My life has not followed much of a pattern these last few years it has to be said, the odd and surreal have become almost real and normal, but here I am in a field on the Nubian Island known as Elephantine, adrift in the Nile of Northern Nubia, I am digging for worms, one thing does seem to lead to another, all I said to Hamdy was, what do you feed it, I was of course referring to the small crocodile I was now holding at arm’s length, Hamdy eyed me with suspicion, fish, obviously, I was only making conversation, in fact it’s about time we fed him, now the crocodile eyed me suspiciously, first we need fish food, yalla he beckoned heading into the furrowed field, I returned the croc to his cramped home and followed Hamdy, after successfully extracting dozen or so fat looking worms we set off for the river, when I was a kid I would fish the Thames, the amount of essential equipment needed would take an hour to pack and buckle my back, all my friendly Nubian had was a stick and a plastic bag of earth worms, we scrambled down the bank, skip over the rocks and board a rowing boat, a Felucca sails past the flagging sun and Hamdy baits his hook, casts the line into the water and lights a cigarette, we sit and wait, the world is somewhere else and its gone completely mad, at this moment fishing for crocodile food seems quite normal and perfectly sane.
Beautiful picture!
Nubians and crocodiles need a free Nile river to live and prosper.

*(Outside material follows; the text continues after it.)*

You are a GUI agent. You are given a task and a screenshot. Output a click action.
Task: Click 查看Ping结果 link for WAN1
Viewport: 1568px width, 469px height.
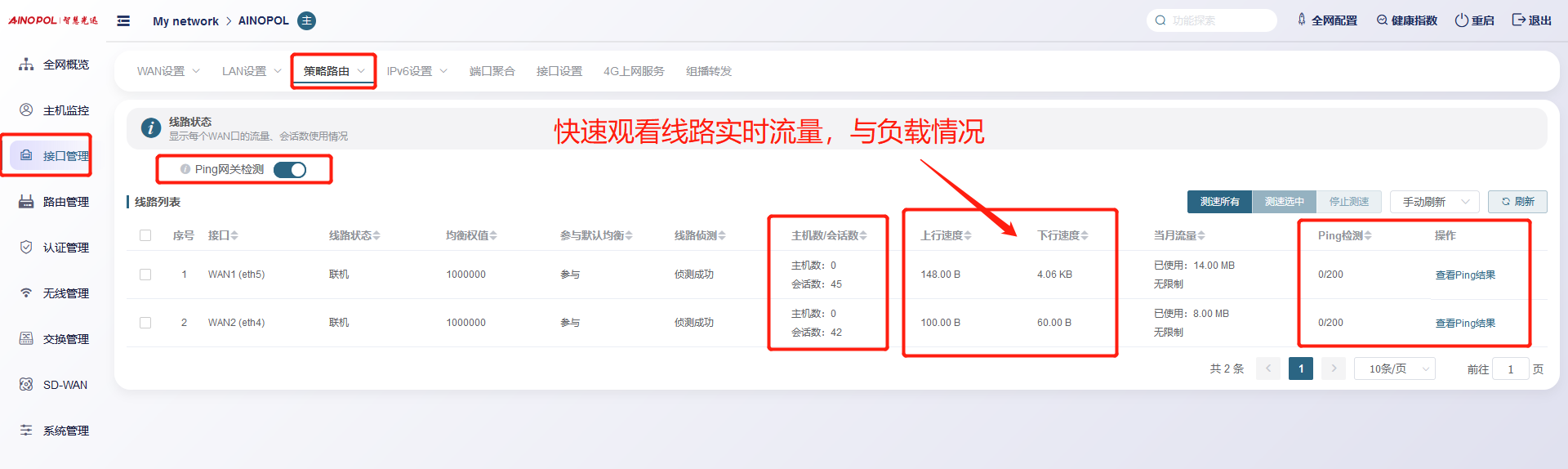click(x=1465, y=275)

The Aswan dam has made both of them exhibits for the sake of politics.
In Sudan, one of the few areas where the Nile crocodile lives in its wild environment is the area of the Third Cataract, home of the Mahas and the Sukot, the Nobiin-speaking Nile Nubians.
Their language is descending from Old Nubian, the local language of the Christian kingdoms of medieval Nubia; themselves, they are the descendants of these medieval Nubians.
Their land, their language, their customs, the flora and fauna of their environment are threatened by Arabization, development schemes, gold mining, plans for building the Dal and Kajbar dams.
Thanks for spreading the word in favor of the Nubians and the crocodiles!!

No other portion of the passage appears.